Quit smoking before 40, gain nearly a decade of life

by David Gutierrez, staff writer

(NaturalNews) Being a smoker cuts about 10 years off your life expectancy - but if you quit before you hit 40, you can get nearly all those years back, according to a study conducted by researchers from the University of Toronto, the Centre for Global Health Research at St. Michael's Hospital, and published in the New England Journal of Medicine.

In fact, at every age studied, quitting smoking increased a person's life expectancy by several years.

"Quitting smoking before age 40, and preferably well before 40, gives back almost all of the decade of lost life from continued smoking," researcher Dr. Prabhat Jha said.

"That's not to say; however, that it is safe to smoke until you are 40 and then stop. Former smokers still have a greater risk of dying sooner than people who never smoked. But the risk is small compared to the huge risk for those who continue to smoke."

The study is the first to examine the risks of smoking and the benefits of quitting in a large representative sample of the U.S. population. In contrast, many prior studies have focused on nurses or other groups that tend to be healthier than average.

Numbers show toll of smoking

The researchers cross-referenced information on 200,000 people who had participated in the U.S. National Health Interview Survey with information from the National Death Index. The Health Interview Survey is conducted every year on a representative cross-section of the U.S. population, while the Death Index includes every death certificate issued in the United States since 1986.

Among both men and women, smoking cut an average of 10 years off a person's life span. Put another way, smokers between the ages of 25 and 79 were three times more likely to die than people who had never smoked, and only half as likely to live until the age of 80.

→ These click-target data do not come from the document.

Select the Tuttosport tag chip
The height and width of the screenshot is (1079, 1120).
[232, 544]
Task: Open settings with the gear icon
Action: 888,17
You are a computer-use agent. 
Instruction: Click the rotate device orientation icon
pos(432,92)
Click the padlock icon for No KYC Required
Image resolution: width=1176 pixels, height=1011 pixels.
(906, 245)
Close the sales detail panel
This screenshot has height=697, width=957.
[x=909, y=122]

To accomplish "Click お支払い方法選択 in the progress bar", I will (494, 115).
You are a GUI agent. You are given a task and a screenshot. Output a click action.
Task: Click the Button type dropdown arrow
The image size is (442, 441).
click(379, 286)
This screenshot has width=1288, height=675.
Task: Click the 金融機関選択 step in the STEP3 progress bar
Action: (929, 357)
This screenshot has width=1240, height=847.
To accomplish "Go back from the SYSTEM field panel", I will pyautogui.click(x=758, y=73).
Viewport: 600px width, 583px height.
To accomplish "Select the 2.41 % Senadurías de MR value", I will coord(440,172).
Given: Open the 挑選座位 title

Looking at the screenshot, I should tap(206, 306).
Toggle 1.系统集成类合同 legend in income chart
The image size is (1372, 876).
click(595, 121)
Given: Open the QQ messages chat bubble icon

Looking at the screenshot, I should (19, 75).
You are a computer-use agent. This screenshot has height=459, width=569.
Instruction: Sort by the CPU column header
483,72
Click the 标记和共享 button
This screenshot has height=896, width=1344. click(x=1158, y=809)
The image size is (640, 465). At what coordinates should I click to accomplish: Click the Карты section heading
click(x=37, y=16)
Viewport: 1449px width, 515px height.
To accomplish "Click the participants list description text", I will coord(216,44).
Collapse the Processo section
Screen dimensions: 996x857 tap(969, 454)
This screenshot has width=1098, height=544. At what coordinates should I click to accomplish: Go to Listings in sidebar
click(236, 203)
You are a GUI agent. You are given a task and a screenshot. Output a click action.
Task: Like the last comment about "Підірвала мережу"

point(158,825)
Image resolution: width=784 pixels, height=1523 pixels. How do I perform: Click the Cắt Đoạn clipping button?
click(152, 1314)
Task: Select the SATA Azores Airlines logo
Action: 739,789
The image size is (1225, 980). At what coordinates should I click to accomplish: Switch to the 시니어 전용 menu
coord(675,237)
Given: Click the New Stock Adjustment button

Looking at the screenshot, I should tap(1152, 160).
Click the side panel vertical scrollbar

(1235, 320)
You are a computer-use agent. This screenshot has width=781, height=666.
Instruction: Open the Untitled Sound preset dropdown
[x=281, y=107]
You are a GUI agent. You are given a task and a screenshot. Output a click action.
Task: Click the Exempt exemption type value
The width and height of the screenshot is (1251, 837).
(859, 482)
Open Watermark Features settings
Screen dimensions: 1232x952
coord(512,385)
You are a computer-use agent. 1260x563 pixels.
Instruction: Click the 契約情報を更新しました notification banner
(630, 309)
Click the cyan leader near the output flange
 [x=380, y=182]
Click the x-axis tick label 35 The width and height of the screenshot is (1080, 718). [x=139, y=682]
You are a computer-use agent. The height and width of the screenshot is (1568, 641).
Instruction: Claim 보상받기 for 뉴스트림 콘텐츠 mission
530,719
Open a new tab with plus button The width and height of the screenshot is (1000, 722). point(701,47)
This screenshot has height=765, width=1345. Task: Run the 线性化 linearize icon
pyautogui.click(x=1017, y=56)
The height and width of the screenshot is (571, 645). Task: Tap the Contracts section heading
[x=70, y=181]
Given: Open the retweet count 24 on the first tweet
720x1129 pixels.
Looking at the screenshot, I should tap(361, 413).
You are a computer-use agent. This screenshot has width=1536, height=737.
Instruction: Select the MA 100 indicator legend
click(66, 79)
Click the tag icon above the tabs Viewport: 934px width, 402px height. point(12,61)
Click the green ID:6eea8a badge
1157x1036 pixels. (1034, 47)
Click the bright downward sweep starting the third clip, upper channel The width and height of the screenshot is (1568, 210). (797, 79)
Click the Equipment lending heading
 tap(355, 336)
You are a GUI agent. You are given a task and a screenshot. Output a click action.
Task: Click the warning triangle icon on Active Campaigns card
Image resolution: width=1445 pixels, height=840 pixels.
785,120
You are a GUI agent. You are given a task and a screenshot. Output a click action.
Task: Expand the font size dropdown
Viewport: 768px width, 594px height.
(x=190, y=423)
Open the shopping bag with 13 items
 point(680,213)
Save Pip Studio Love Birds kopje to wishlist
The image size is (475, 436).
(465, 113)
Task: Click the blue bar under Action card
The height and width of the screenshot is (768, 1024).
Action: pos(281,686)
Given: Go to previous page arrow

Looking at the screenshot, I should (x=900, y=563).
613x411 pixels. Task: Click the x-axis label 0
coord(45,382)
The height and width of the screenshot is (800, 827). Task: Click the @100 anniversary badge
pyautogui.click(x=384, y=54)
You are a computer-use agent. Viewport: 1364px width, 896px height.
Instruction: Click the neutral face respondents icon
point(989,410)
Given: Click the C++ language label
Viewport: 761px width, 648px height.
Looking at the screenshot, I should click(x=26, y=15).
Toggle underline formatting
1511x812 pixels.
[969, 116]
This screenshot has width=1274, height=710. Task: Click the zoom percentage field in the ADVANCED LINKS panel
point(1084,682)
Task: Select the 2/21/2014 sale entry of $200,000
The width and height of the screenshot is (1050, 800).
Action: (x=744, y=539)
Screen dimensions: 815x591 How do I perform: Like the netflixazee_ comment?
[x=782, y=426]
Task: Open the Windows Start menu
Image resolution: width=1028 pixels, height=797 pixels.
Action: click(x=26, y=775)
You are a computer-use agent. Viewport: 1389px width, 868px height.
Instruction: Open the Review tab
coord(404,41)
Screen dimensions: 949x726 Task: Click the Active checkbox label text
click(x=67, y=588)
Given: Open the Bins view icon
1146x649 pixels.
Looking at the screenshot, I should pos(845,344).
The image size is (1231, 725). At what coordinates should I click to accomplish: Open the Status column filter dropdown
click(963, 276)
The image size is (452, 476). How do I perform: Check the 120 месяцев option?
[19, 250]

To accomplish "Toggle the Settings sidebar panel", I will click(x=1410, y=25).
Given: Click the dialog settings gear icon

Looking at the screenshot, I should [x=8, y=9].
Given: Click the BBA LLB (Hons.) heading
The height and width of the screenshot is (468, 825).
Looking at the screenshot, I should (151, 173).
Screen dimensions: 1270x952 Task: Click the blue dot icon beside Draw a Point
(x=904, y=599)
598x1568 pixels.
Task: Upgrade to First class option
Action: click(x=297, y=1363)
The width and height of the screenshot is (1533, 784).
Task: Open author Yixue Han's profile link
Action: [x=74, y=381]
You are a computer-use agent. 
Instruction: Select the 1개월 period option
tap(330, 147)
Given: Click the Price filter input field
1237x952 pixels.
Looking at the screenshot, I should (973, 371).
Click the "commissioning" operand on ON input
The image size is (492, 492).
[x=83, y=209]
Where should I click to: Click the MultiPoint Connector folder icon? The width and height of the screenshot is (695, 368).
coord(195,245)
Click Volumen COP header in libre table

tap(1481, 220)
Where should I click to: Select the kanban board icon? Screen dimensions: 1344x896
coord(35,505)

Previous studies, conducted in the 1980s, contained very little information on women smokers, because smoking rates among women were so much lower when the adult participants in those studies were young. In contrast, the current study was able to track the mortality outcomes of many more lifelong female smokers. Strikingly, women were 50 percent more likely to die from smoking-related causes in the current study than in comparable studies conducted in the 1980s.

"Women who smoke like men, die like men," Jha said.

The good news was that quitting smoking dramatically increased life expectancy at all ages. Of the 10 years lost from being a smoker, people who quit smoking between the ages of 35 and 44 gained nine of those back. People who quit between the ages of 45 and 54 gained back six years, while people who quit between the ages of 55 and 64 recovered four.

There are now 1.3 billion smokers worldwide, and smoking is estimated to kill about one billion people in the 21st century, compared with the 100 million killed by smoking in the 20th century. The vast majority of smokers today live in low and middle-income countries, where quitting rates are also much lower.